> PROBLEM
Count the lines in the entries below that contain the string "icon", treating uppercase and lowercase as distinct, and give only the number.

> AVAILABLE RECORDS
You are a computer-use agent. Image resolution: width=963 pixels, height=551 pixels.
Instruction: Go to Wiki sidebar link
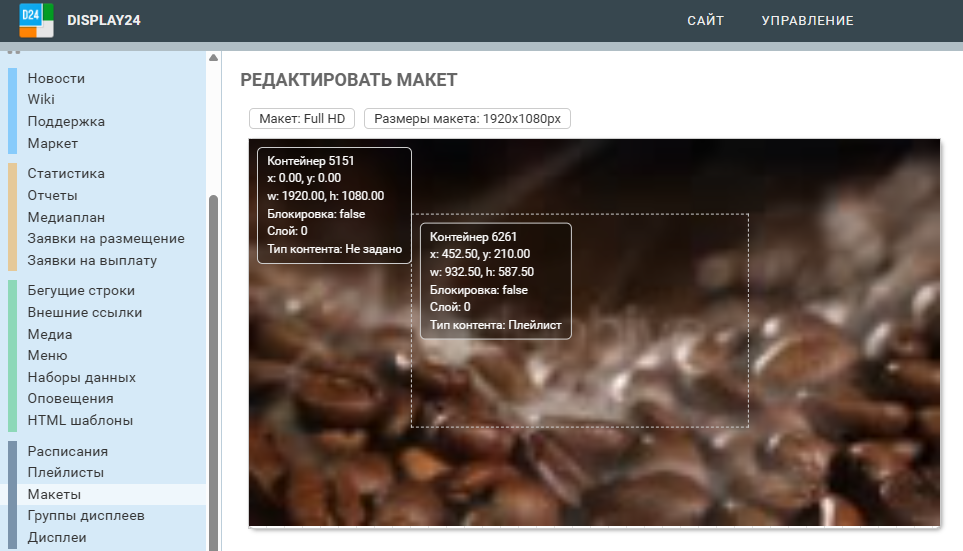coord(41,99)
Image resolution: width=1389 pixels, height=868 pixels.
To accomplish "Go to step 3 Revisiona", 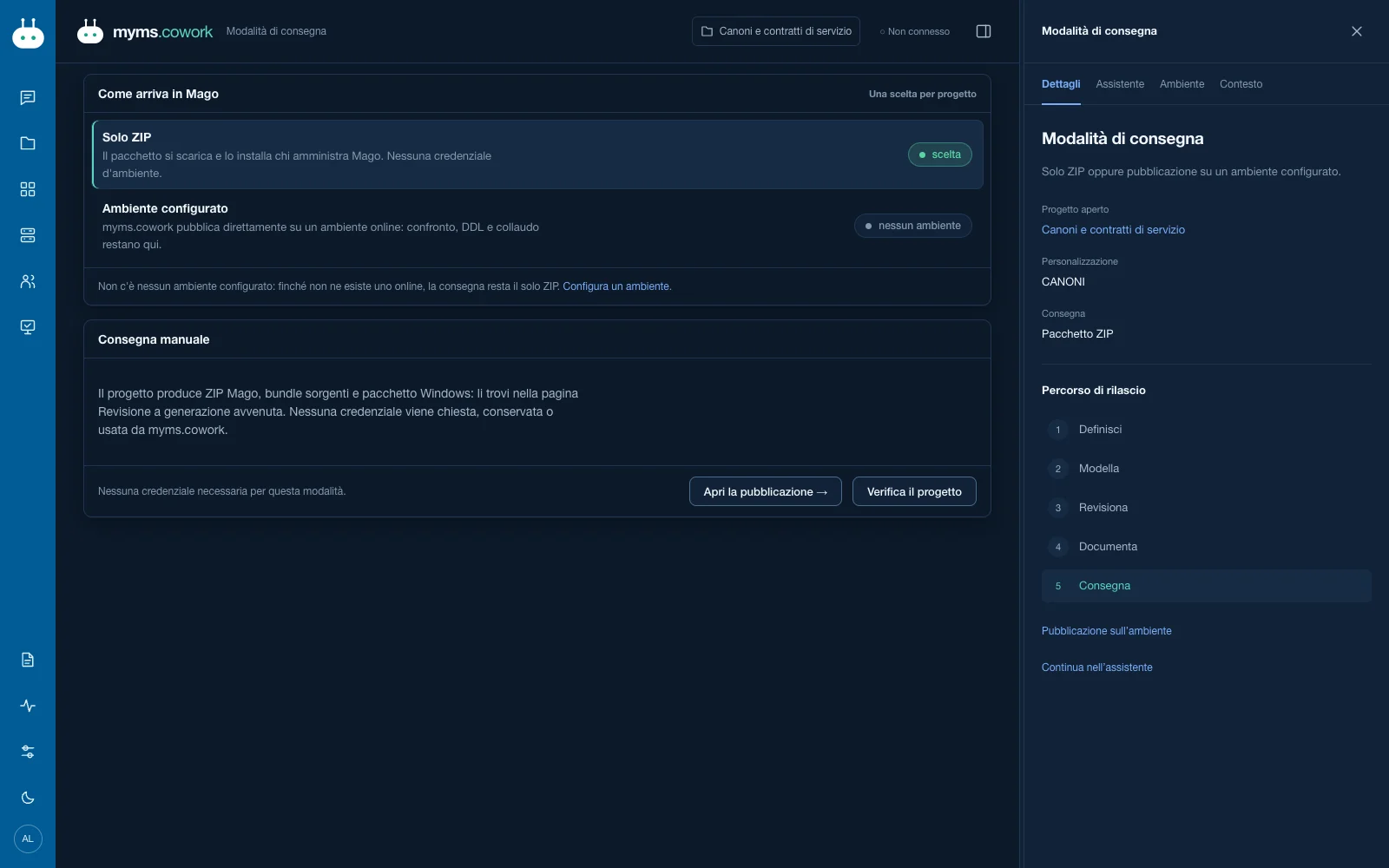I will coord(1207,508).
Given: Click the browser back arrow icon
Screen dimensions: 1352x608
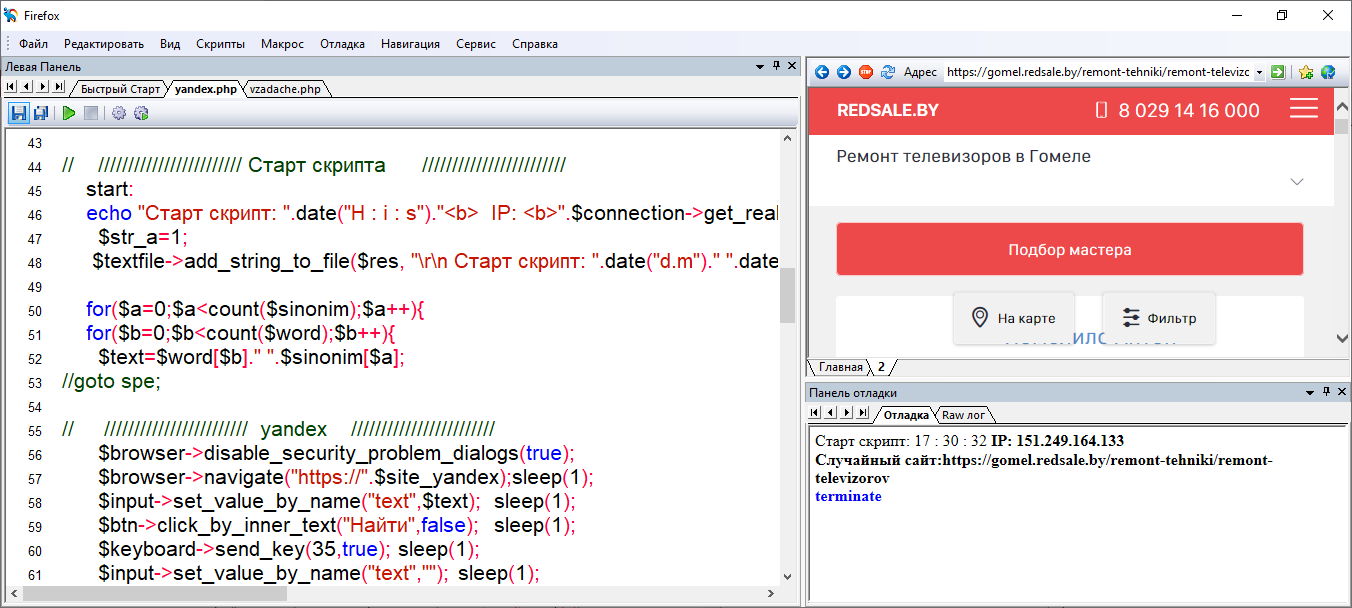Looking at the screenshot, I should tap(822, 72).
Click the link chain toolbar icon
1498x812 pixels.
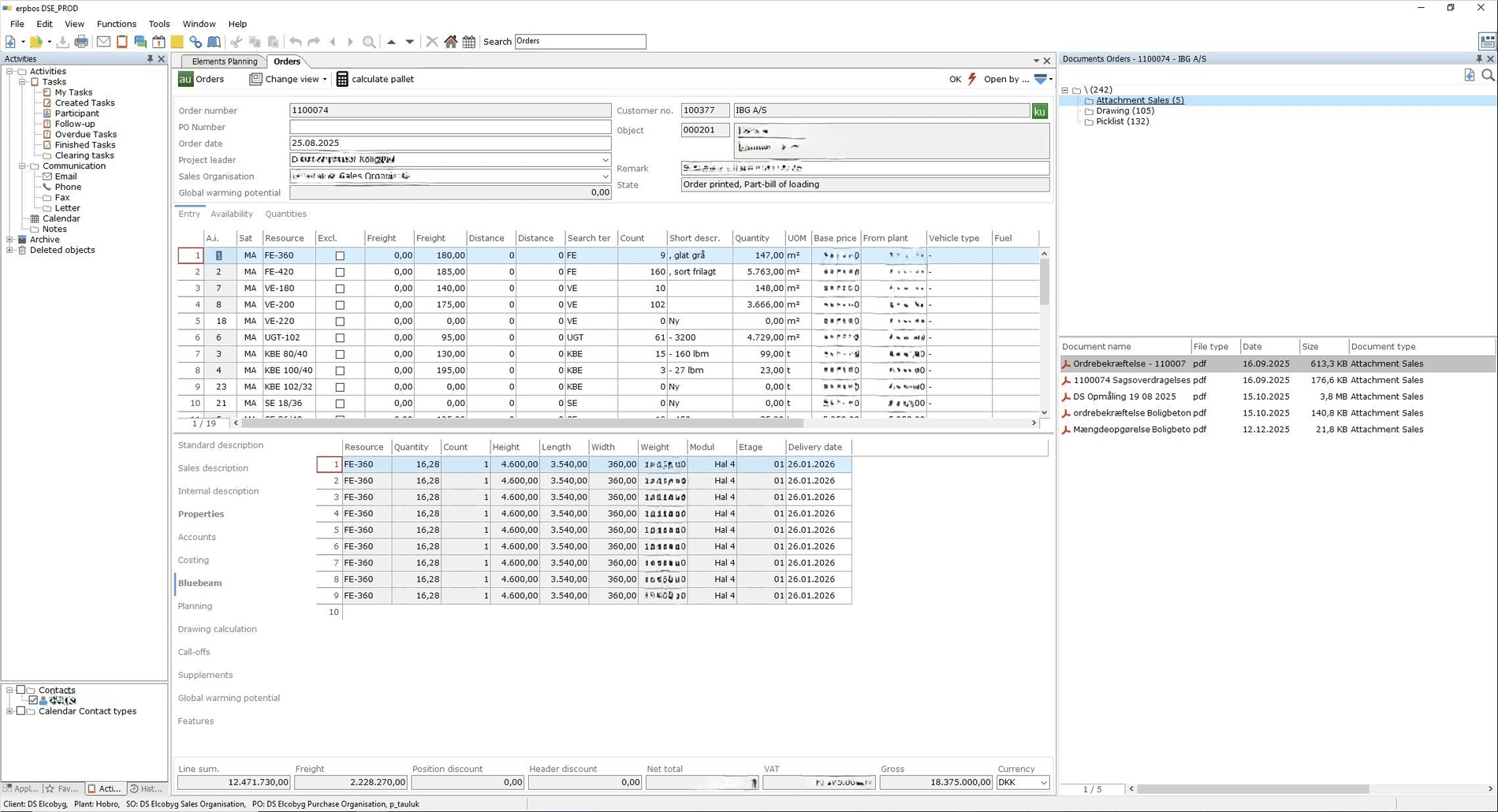tap(196, 42)
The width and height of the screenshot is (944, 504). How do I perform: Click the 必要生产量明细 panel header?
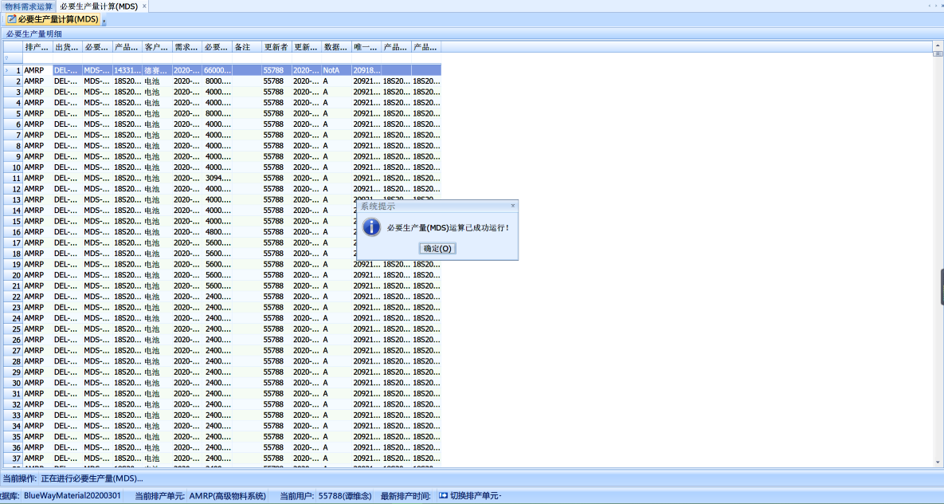34,34
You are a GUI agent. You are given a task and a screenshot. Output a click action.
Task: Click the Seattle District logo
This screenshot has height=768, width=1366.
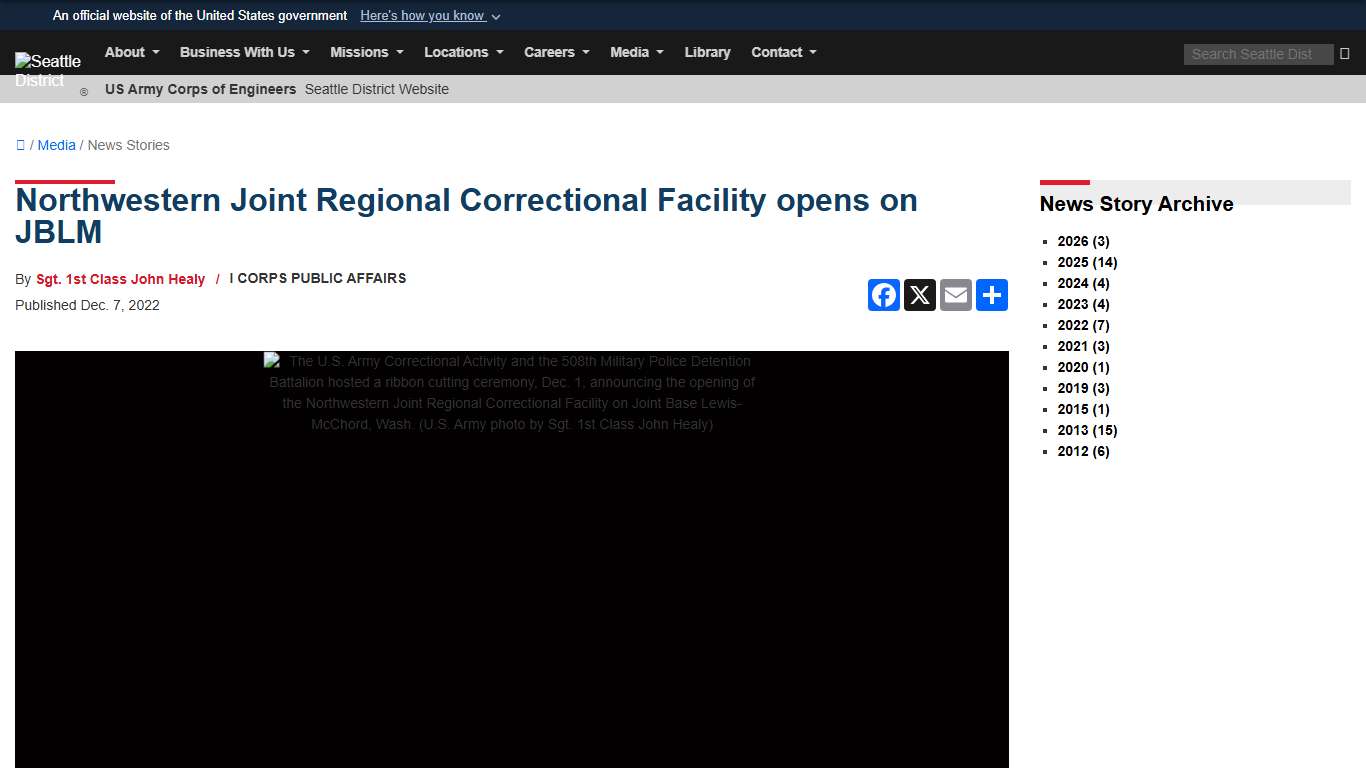tap(48, 70)
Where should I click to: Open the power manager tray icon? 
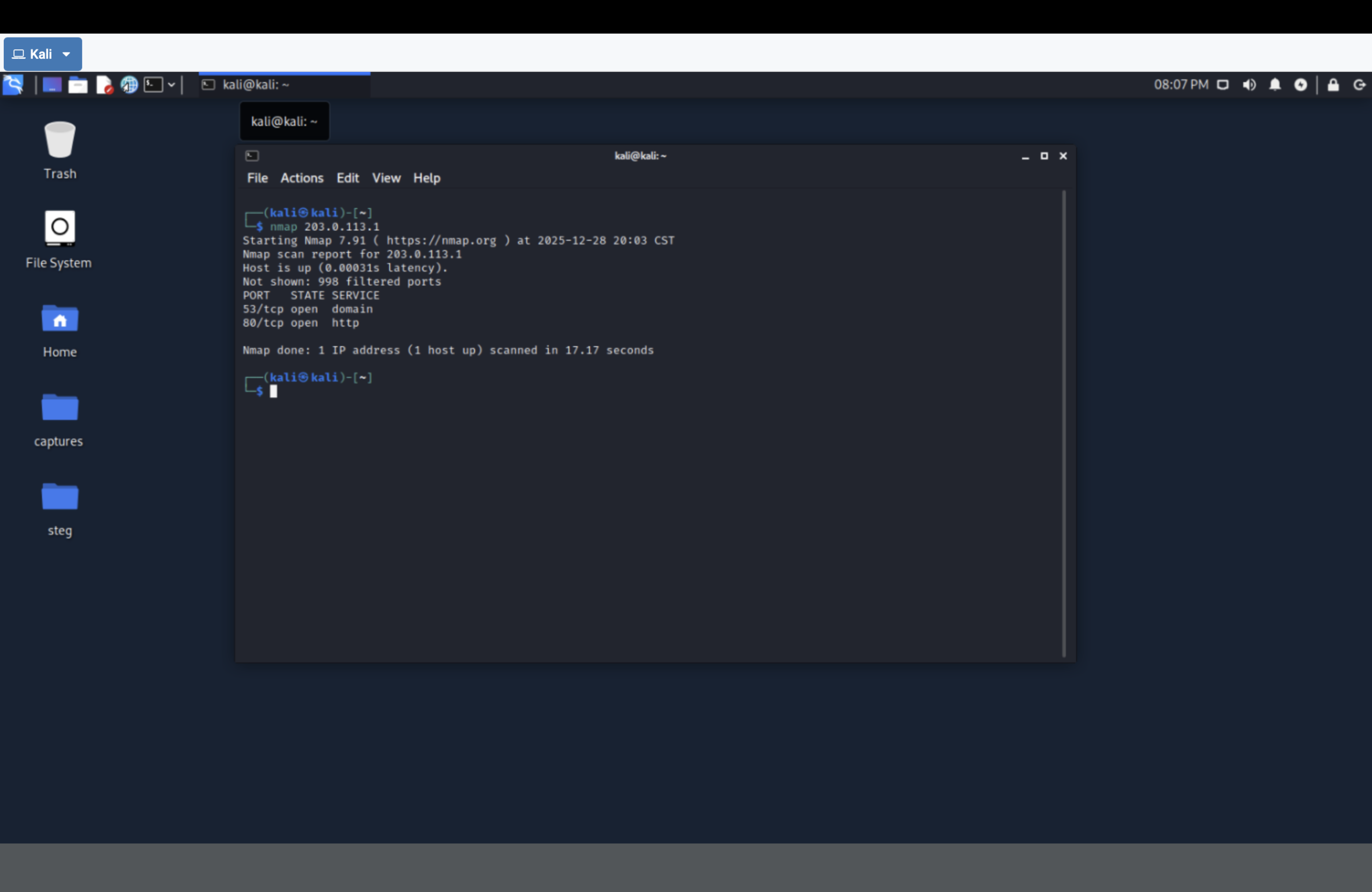tap(1301, 85)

> ANSWER TO THE PROBLEM
3